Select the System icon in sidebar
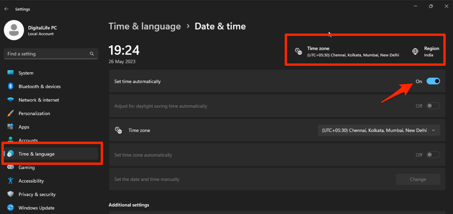The width and height of the screenshot is (453, 214). 10,73
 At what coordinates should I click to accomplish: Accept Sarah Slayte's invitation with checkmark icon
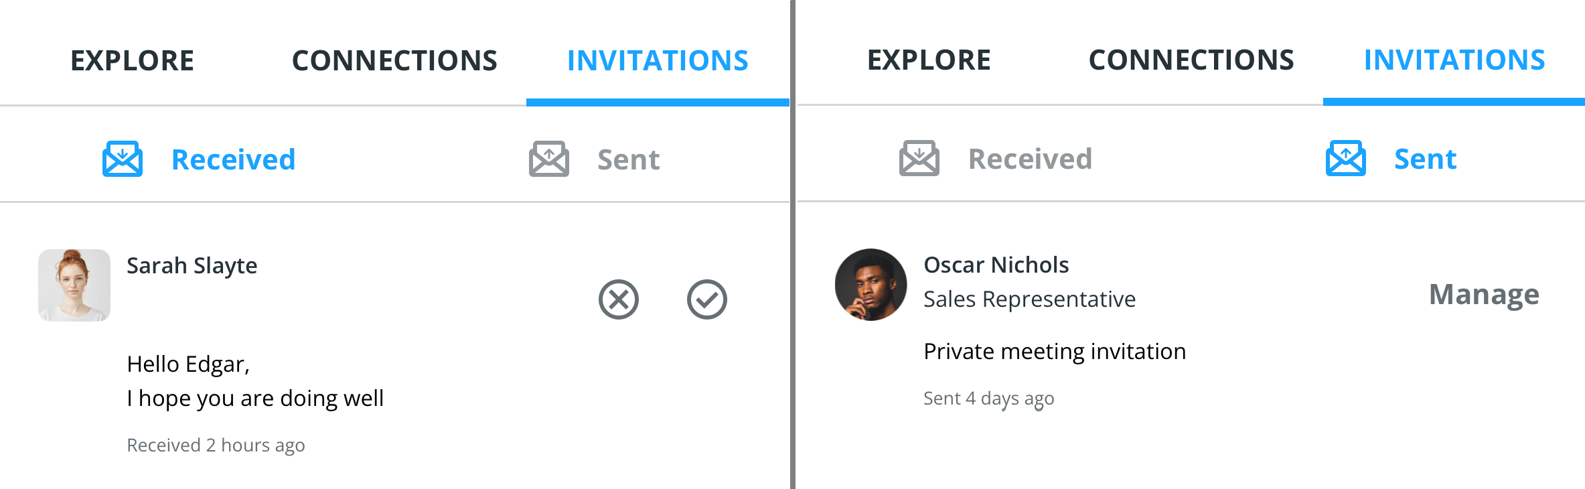707,299
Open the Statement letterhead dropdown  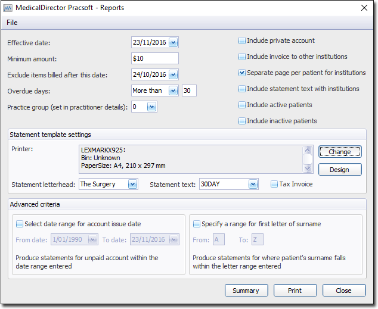coord(132,185)
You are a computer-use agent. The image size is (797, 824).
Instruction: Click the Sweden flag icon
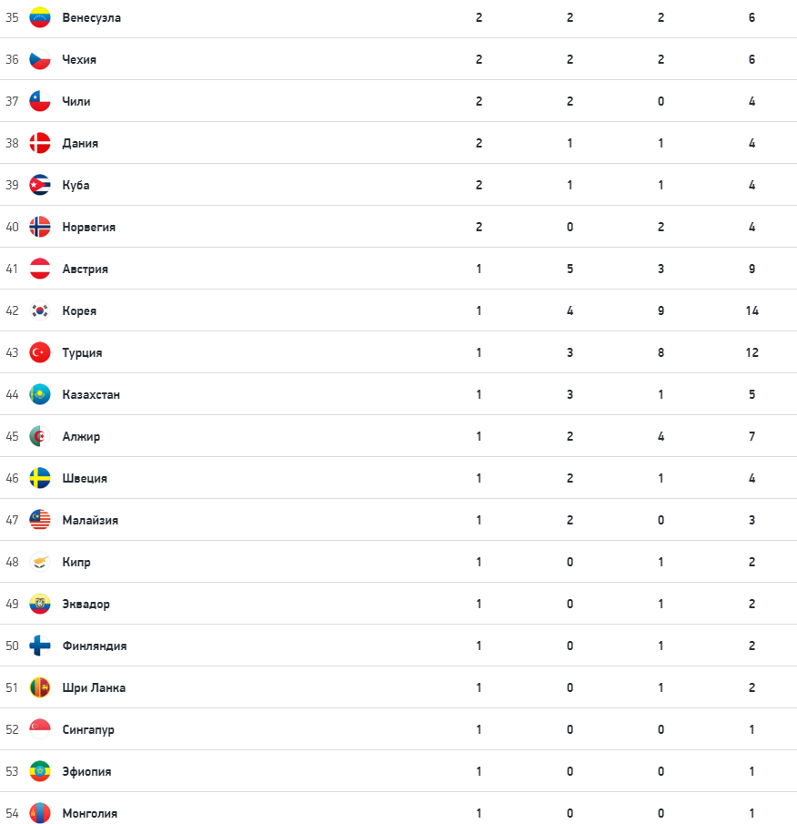(x=40, y=478)
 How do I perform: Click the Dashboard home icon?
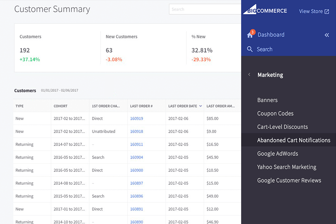pos(250,34)
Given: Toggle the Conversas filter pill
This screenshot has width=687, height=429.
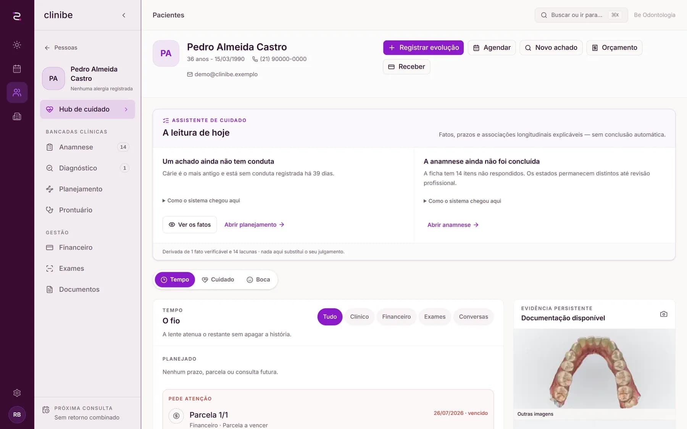Looking at the screenshot, I should click(x=473, y=317).
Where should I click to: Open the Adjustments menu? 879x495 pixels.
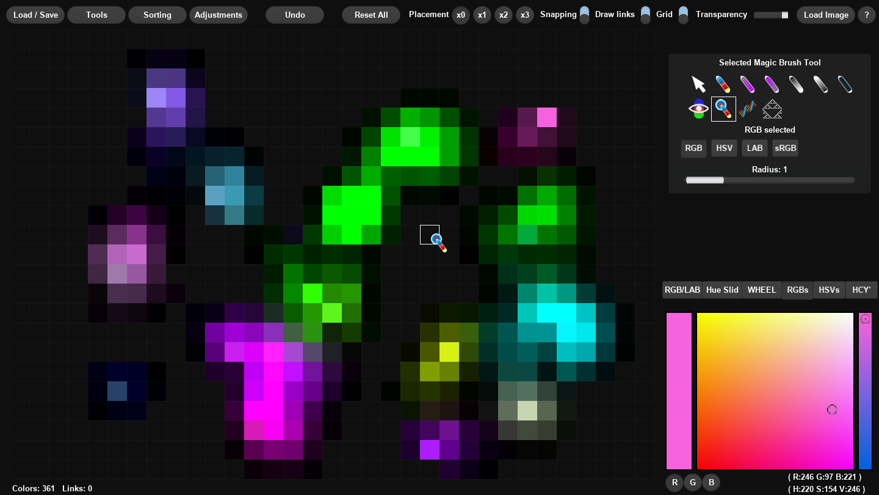pyautogui.click(x=219, y=15)
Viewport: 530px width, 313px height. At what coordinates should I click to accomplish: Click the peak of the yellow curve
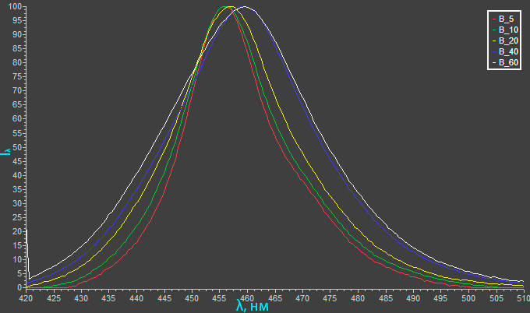[230, 7]
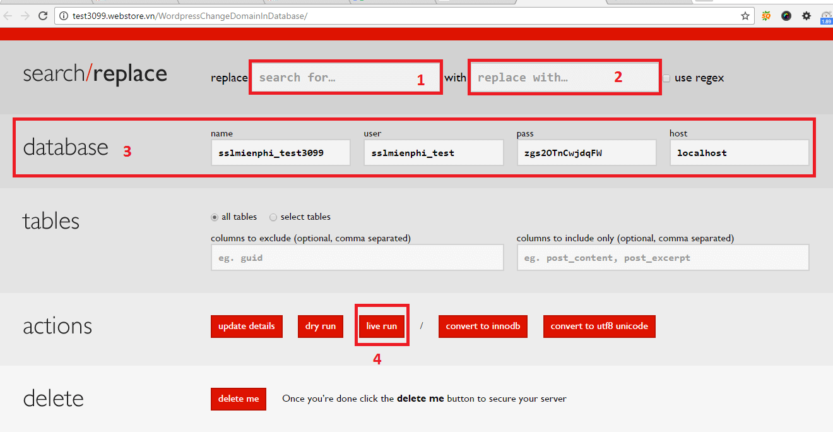Select the all tables radio button
Screen dimensions: 833x432
pos(215,217)
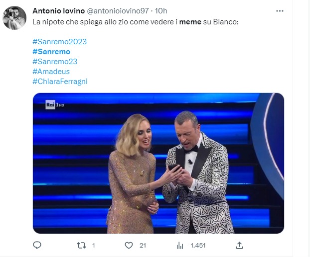The width and height of the screenshot is (310, 257).
Task: Select the #Sanremo23 hashtag
Action: tap(55, 62)
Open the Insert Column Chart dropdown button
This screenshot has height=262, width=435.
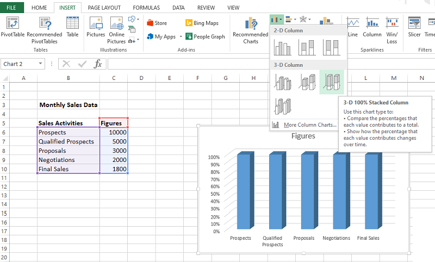coord(276,20)
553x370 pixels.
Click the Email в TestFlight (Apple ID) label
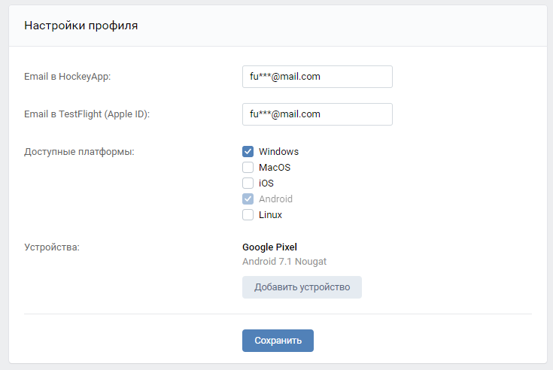(87, 114)
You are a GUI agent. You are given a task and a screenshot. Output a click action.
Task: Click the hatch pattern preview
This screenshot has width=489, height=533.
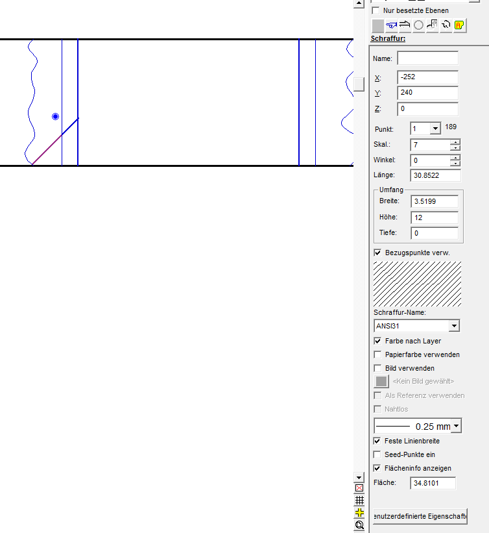click(x=418, y=284)

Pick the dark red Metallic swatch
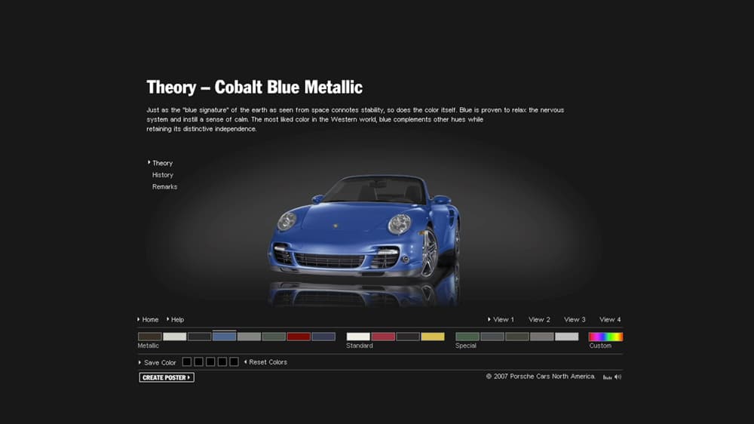pyautogui.click(x=299, y=336)
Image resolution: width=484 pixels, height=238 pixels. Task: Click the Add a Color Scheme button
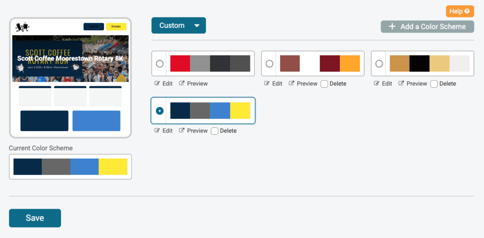coord(427,26)
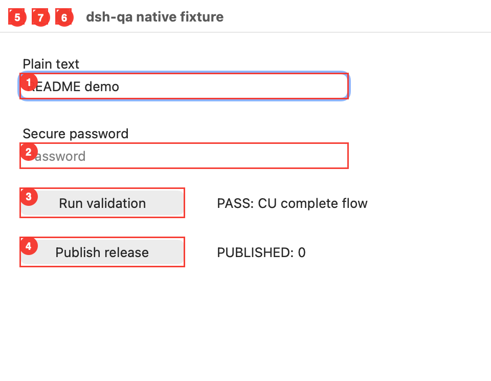
Task: Click the 'PASS: CU complete flow' status text
Action: (x=292, y=203)
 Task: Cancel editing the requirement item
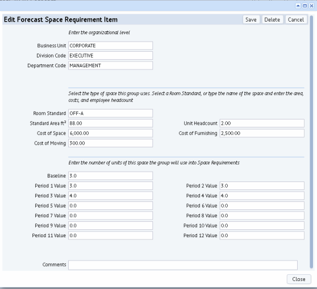coord(296,20)
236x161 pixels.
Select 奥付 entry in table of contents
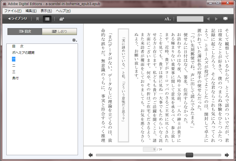click(15, 78)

> **Activity**: Collect the lines of the data that carry the word "agent".

> **Result of this exercise**:
You are a computer-use agent. The image size is (797, 824).
You are a GUI agent. You are given a task and a screenshot. Output a click action.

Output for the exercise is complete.